The Changing Economics of Emerging Adulthood

It impacts everyone – from The Greatest Generation to Generation Alpha

Planning

It’s a conversation I have with the vast majority of my clients: young adults are delaying the traditional life-milestones of getting a job, marrying and having kids at a much later age than previous generations.

I hear similar stories that you probably hear: my 32 year-old son lives in our basement; my 29 year-old daughter isn’t married yet; when am I going to have grand-kids, etc.

So I decided to do some research and see if I could find real data to support this theory. Turns out, the US Census Bureau just released a Report called: The Changing Economics and Demographics of Young Adulthood; 1975-2016.1

The Census Report “focuses on the education, economic situation and living arrangements of today's young adults and how their experiences differ in timing and degree from what young adults experienced in the 1970s.”
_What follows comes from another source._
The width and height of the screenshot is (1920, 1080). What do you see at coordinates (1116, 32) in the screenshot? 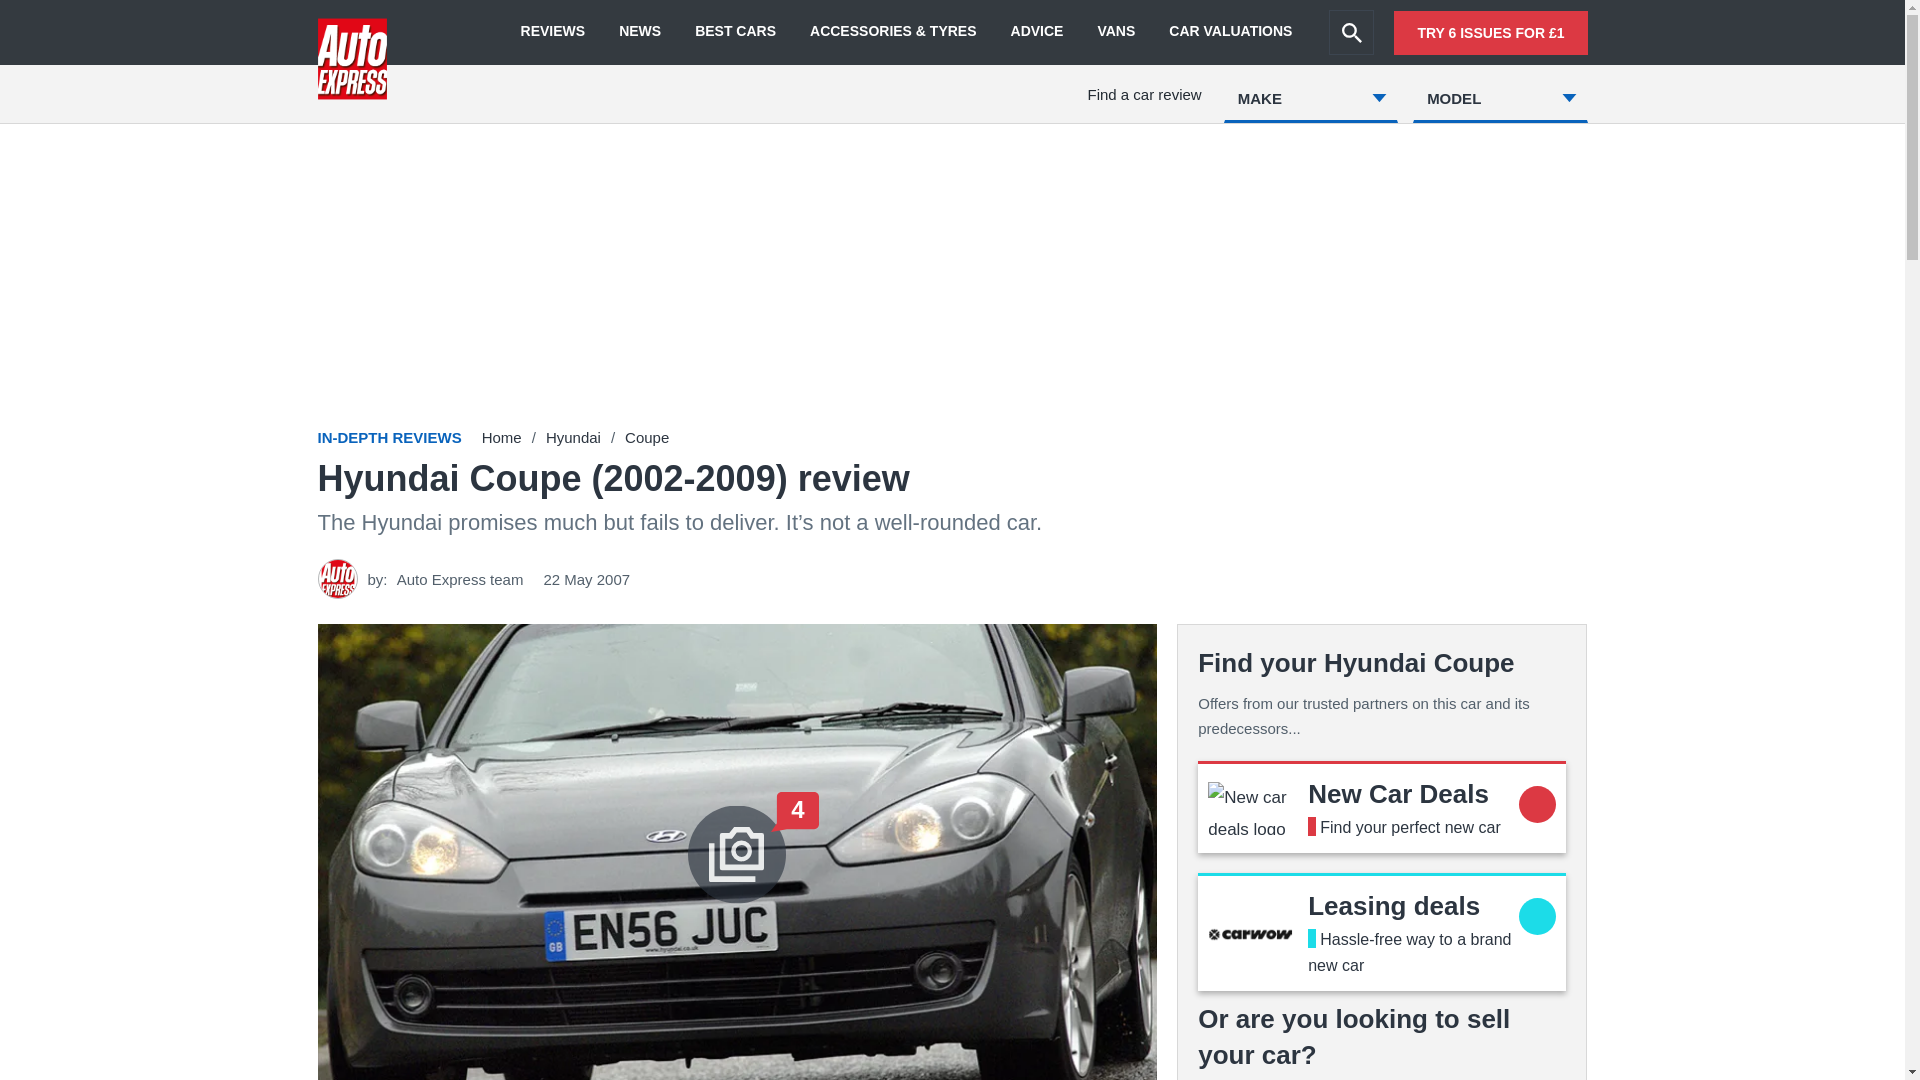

Here is the most striking data point to me:

  • A third of young people – or 24 million of those aged 18 to 34 – lived under their parents’ roof. more than one-third of young adults live at home

Further, the Census found:

  • More young adults lived with parents than with a spouse in 2016.
  • Almost 9 in 10 of the young people who lived with their parents a year ago are still living there.

In fact, because the trends are so startling, there is a new name to describe that stage between childhood and adulthood – it’s called “emerging adulthood.”

Here is what the Census Bureau also discovered about these “emerging adults:”

  • 1 in 4 young people aged 25 to 34 living in their parents’ home (about 2.2 million) neither go to school nor work.
  • In the 1970s, 8 in 10 married by the time they turned 30. Today, not until the age of 45 have 8 in 10 people married.
  • In 2005, the majority of young adults lived independently, which was the predominant living arrangement in 35 states. By 2015, the number of states where the majority of young people lived independently fell to just six.
  • More young men are falling to the bottom of the income ladder. In 1975, only 25 percent of young men had incomes below $30,000 a year. By 2016, that share rose to 41 percent (incomes in both years are in 2015 dollars).
  • Between 1975 and 2016, the share of young women who were homemakers fell from 43 percent to 14 percent.

The Impact on Other Generations?

The reality is that these trends will most certainly impact every generation in ways we can’t anticipate. From taxing our health care system, to replacing (or not) retiring workers, to straining the retirement resources and plans of their parents.